How many lines in the rows below contain the string "should"? Case counts. Reply with the number only.

INPUT.
↓↓↓

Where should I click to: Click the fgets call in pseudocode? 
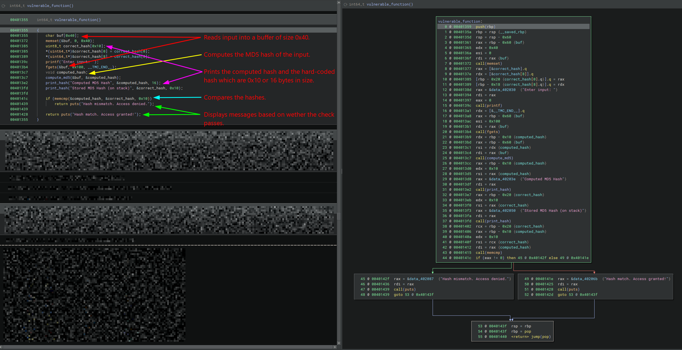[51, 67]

↑↑↑
↓↓↓

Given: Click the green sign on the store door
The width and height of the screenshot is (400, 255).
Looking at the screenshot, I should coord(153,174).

↑↑↑

EXERCISE SOLUTION. 2